Tag Archives: Xscale

WMMX is buggy in Visual Studio 2008

I implemented an object recognition algorithm for Windows Mobile 6 using Visual Studio 2008. When it worked somehow I thought about improving its performance to process more images per second. One aspect of my implementation is to compute two byte vector’s sum of squared differences (some million times per second of course). My device is an ASUS P535 with an Xscale processor so I opt for using Wireless MMX. Since in-line assembler is not supported for ARM processors I used the according MMX intrinsics.

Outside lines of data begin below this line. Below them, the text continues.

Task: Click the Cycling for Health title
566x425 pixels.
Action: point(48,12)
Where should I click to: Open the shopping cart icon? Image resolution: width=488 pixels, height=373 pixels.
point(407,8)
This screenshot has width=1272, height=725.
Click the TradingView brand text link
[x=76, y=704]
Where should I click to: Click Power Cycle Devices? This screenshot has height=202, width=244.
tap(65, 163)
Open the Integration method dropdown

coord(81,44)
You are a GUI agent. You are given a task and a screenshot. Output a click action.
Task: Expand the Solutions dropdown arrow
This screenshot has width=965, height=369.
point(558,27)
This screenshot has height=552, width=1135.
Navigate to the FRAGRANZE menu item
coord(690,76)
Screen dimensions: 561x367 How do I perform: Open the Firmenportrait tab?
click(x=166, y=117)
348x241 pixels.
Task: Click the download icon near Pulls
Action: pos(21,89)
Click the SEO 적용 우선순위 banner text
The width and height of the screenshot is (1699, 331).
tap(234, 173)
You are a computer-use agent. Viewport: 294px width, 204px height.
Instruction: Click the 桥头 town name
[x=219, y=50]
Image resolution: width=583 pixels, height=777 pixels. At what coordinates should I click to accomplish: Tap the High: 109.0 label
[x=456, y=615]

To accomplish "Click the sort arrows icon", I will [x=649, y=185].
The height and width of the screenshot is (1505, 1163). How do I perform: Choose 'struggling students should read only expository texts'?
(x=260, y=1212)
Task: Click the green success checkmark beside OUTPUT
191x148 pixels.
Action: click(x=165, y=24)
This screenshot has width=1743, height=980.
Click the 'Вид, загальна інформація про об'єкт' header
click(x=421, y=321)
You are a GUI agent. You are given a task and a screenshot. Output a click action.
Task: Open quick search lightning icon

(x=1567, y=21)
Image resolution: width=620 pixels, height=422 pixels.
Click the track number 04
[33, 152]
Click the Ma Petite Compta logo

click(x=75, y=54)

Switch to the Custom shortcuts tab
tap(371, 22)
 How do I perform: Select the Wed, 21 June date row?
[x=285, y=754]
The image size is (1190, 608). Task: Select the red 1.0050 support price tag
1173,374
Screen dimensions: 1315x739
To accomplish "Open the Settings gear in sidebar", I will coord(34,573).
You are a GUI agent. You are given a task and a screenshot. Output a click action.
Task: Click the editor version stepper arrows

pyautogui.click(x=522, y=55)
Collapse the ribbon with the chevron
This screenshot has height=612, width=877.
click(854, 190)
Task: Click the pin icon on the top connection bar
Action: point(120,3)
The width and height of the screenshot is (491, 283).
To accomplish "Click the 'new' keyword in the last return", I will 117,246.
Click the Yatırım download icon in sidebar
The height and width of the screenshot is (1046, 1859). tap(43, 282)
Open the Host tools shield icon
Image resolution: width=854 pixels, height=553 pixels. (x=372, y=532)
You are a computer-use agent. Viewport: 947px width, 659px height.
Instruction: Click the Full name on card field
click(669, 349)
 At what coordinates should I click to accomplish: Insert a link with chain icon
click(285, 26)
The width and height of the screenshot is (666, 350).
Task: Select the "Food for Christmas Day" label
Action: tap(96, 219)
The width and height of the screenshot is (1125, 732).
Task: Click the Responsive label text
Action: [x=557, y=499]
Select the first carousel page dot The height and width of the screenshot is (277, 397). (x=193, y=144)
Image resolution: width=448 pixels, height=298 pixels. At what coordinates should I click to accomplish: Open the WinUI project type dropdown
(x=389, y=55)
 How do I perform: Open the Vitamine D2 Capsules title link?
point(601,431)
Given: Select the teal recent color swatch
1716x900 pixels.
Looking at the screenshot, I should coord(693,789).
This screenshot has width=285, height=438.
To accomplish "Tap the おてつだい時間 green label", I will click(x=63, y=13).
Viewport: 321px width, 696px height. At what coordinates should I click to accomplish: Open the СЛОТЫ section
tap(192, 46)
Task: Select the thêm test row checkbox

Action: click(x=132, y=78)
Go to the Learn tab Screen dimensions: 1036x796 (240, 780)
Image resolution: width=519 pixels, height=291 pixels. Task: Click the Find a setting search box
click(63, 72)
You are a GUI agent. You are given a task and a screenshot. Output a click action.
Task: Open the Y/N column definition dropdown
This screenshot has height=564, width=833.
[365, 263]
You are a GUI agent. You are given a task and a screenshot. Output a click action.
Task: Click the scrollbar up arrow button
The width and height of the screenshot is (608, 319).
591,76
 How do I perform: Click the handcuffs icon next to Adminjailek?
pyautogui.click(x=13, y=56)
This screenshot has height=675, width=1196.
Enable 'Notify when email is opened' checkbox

My inital attempt to compute the SSD of two 8 byte vectors looked as follows:


//Computes the sum of squared difference for eight values
int squared_distance(unsigned char *a, unsigned char *b) {
__m64 v1=*((__m64*)(a));
__m64 v2=*((__m64*)(b));
__m64 v3=_mm_subs_pi16(_mm_unpacklo_pi8(v2, zero), _mm_unpacklo_pi8(v1, zero));
result=_mm_mac_pi16(result,v3, v3);
__m64 v4=_mm_subs_pi16(_mm_unpackhi_pi8(v2, zero), _mm_unpackhi_pi8(v1, zero));
result=_mm_mac_pi16(result,v4, v4);
return result.m64_i32[0];
}

Of course the function must be adapted to fit the actual length of the vector to be useful. However, the function returned completely random results. It took me a while to puzzle out why my function is buggy. Actually the values loaded in v1 and v2 are already wrong. __m64 v1=*((__m64*)(a)); should load 8 bytes in v1 but loads only 4 bytes in the lower half of v1. The other 4 bytes seem to be random. I tested a bunch of other options to load values in a __m64 variable and all failed in the same way. Looking into the assembler code generated by the compiler reveals that instead of using the wldrd instruction (which actually loads 8 bytes) the compiler generates a wldrw instruction (which loads only 4 bytes). It might be a compiler bug and I assume that its related to the alignment of the arrays. Intel’s assembler reference manual says that in order to load 8 bytes in a WMMX the bytes must be aligned to 8 bytes. However, Microsoft’s documentation of the WMMX intrinsics tells us that if “data is not appropriately aligned, the program will throw an exception“. No exception for me and I also tried to align the data properly.